Food - Bee Wilson develops an appetite for Chardin's still lifes
Even raw kidneys are beautiful when painted by Chardin. They become shining pairs of purple-brown. From across the room, they might be black grapes or plums. But close up, their anatomical nature is unmistakable. As part of The Meat Day Meal, along with a slab of meat on a hook and dark red wine, these kidneys are somehow, surprisingly, luxuriant. You can't associate such plump delicacies with the poor offal of a butcher's shop, though they are realistic down to the core. You want to pick them straight off the canvas, but you also want to leave them just where they are, looking immaculate.
The Chardin exhibition now at the Royal Academy of Arts in London is a delight for anyone who enjoys looking at food as much as eating it. Jean Simeon Chardin (1699-1779) was one of the finest observers of fruit and dead animals who ever painted. At the start of his career, this talent was something of an obstacle. When he was accepted into the Academie Royale de Peinture et de Sculpture at the age of 27, still life was seen as a lesser form of art. Chardin's delicate masterpieces of peach, pear and plum were to change this utterly.
At the salon of 1763, the philosopher Denis Diderot rhapsodised over Chardin's picture of "an old Chinese porcelain vessel, two biscuits, a jar full of olives, a bowl of fruit, two glasses half-filled with wine, a Seville orange and a pie". It was the honesty that Diderot loved: "For this porcelain bowl is made of real porcelain; these olives really do look as if they are floating in water; these biscuits are just waiting to be picked up and eaten; this Seville orange to be split open and squeezed; this glass of wine to be drunk; this fruit to be peeled; this pie to be cut into."
Chardin appealed to the nature-loving tendencies of Enlightenment France. Breadcrumbs, peach stones, a melon slice, half-eaten jars of apricots, tea-cups with spoons poking out, green almonds, cats pawing oysters and nurses peeling hard-boiled eggs all give the illusion of careless, everyday life - but it is always stage-managed down to the last crease in a white tablecloth. In Silver Goblet, Peach, White and Red Grapes and Apple (1726-8), there are three stray grapes, which might have fallen off their ledge by accident, were it not for the clever way that their colours (two white, one black) enhance Chardin's chiaroscuro technique.

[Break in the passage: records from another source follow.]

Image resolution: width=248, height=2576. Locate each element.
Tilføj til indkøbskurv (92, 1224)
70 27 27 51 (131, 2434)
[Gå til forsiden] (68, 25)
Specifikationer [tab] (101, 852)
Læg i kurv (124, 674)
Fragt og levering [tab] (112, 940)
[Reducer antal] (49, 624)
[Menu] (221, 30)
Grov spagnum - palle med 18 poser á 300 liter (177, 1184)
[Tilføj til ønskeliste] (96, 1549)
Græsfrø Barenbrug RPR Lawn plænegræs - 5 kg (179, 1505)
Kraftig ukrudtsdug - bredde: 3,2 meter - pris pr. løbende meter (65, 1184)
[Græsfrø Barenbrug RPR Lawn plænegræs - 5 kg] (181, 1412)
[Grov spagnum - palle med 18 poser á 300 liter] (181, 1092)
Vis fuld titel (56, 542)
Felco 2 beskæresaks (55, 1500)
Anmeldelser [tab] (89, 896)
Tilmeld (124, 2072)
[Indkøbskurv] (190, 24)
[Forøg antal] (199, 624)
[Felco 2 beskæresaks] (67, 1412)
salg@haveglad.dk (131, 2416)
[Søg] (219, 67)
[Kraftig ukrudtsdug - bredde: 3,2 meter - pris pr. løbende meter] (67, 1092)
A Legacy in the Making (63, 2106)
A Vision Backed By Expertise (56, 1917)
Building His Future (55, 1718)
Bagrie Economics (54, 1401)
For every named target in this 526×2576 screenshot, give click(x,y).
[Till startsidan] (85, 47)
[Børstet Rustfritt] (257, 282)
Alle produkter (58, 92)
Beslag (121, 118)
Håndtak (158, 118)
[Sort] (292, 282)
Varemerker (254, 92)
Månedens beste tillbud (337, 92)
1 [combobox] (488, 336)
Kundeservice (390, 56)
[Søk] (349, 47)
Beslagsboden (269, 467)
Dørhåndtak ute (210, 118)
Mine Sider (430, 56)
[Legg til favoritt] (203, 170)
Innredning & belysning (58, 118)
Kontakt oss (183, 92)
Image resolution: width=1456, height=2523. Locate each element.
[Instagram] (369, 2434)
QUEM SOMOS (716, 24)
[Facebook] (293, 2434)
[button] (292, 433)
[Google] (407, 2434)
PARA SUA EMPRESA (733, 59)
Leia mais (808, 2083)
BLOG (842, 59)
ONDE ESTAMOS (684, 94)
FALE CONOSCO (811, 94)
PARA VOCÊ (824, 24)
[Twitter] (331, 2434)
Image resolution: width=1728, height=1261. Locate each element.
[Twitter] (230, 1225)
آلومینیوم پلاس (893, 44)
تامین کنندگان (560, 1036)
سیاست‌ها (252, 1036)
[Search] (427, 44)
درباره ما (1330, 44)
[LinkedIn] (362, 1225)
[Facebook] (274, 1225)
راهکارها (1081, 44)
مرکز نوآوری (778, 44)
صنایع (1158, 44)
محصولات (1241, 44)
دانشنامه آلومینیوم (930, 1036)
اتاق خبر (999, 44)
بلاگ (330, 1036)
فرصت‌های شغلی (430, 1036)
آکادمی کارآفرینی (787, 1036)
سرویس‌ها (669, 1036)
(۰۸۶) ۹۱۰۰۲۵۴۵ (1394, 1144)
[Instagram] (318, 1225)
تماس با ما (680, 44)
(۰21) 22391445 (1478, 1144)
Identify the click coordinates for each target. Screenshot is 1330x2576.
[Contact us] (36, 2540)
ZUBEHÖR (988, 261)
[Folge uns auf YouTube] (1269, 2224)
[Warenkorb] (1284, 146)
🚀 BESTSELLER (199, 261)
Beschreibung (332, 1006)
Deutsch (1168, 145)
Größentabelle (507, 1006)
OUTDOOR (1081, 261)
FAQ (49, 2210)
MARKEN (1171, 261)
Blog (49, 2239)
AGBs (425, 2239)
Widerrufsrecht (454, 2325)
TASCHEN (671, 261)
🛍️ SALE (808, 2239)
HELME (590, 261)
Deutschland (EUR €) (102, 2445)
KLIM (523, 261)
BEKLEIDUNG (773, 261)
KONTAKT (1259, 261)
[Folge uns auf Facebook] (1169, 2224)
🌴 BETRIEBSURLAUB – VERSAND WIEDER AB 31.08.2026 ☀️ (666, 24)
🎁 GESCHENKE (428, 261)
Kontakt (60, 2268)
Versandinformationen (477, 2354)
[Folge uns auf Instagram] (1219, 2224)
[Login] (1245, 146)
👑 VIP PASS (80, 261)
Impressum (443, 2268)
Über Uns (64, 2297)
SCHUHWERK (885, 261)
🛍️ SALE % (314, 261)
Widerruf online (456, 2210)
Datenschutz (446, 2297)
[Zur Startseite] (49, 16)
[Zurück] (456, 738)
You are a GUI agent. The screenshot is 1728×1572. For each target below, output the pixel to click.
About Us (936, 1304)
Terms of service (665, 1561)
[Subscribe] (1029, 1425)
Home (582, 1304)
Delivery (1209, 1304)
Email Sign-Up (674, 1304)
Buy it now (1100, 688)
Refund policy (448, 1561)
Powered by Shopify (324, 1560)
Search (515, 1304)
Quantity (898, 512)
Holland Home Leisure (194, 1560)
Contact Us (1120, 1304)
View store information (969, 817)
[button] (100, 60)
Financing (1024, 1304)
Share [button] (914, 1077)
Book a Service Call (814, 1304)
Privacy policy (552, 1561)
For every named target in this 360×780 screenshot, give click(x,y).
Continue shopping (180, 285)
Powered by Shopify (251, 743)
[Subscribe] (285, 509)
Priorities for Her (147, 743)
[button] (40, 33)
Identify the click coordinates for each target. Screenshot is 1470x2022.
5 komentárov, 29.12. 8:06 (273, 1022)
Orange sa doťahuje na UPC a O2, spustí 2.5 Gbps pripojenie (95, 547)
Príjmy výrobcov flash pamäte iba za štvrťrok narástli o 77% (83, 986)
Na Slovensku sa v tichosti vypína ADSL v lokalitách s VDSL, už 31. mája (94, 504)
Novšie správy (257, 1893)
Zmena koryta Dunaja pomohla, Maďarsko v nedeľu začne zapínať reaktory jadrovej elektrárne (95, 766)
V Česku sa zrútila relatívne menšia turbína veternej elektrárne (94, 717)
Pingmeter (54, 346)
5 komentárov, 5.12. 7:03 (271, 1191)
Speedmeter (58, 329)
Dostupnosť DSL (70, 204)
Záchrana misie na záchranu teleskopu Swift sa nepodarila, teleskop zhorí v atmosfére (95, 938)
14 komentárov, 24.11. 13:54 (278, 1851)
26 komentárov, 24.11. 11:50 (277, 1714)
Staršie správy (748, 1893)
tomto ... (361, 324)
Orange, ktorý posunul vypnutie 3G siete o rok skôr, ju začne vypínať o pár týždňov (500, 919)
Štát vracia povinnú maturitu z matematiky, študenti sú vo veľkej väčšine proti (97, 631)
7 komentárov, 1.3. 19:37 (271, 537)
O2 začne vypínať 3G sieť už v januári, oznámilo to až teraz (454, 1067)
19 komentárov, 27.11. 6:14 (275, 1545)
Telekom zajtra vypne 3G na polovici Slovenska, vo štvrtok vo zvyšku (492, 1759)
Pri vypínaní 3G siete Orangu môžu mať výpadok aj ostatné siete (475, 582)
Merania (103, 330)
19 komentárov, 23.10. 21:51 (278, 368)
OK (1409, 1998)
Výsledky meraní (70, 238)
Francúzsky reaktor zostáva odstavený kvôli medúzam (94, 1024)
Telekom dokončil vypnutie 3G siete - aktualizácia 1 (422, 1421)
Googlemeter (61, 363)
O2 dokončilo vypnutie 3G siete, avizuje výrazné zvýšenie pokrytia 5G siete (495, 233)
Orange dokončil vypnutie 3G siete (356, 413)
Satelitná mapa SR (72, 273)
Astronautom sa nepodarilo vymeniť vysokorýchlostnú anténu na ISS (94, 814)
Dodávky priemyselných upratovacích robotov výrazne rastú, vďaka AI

Chardin appreciates the order of the kitchen and its battery of implements. Skate and rabbits are brutally hung from hooks. A plumy partridge poses with a Seville orange, perhaps in anticipation of its final saucing. In The Fast-Day Meal (1731), the contents of a Lenten shopping bag are laid out ready for cooking: two white eggs, two drooping leeks, three hanging herrings. Even though they are static, Chardin's pictures can be full of suspense. You see the ingredients, the copper pans, the pestle and mortar and serving dishes, but what you really want to know is how it will all be cooked. Will the eggs become an omelette? Will those wild strawberries go into a tart? At times, the exhibition feels like food in search of a recipe. So here is one.
Chardin, 1699-1779 is at the Royal Academy of Arts, Piccadilly, London W1 until 29 May
Biscuits
This is Diderot's recipe from the Encyclopedie. Good in smaller quantities. "Take eight eggs, break them all into a dish, beat them, throw in half a pound of powdered sugar, the same amount of flour, rather less than more; mix; make a white batter, well beaten and with no lumps, sprinkle in a bit of orange-flower water as you beat; have lozenge shaped or rectangular tin moulds [try madeleine tins]; grease them lightly with butter, pour in your batter, sprinkle with sugar, put in the oven [170 C for 20-30 minutes] . . . after cooking, glaze with powdered sugar and leave to get cold. Serve with two green apples, one cherry and a glass of water."